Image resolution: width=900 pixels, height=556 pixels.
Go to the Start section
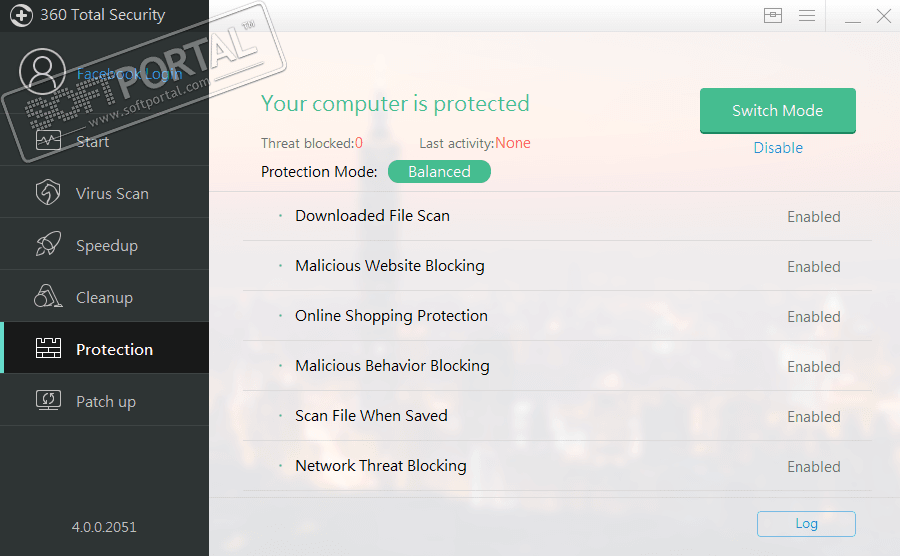click(x=93, y=142)
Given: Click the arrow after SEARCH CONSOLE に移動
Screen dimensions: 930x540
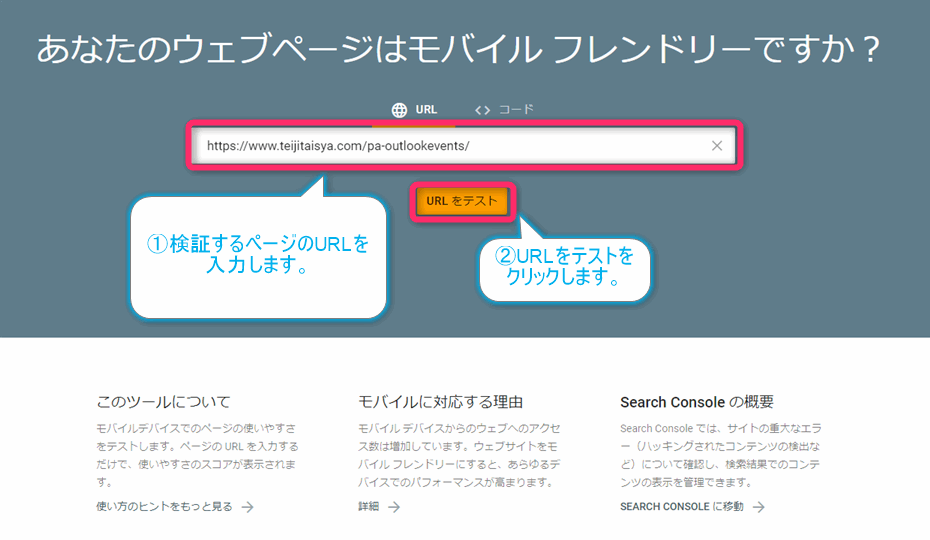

Exercise details: From the first line to the last, copy the records above exactly and leave out the pictures.

Answer to this task:
Image resolution: width=900 pixels, height=556 pixels.
Go to the Start section
click(x=93, y=142)
Given: Click the arrow after SEARCH CONSOLE に移動
Screen dimensions: 930x540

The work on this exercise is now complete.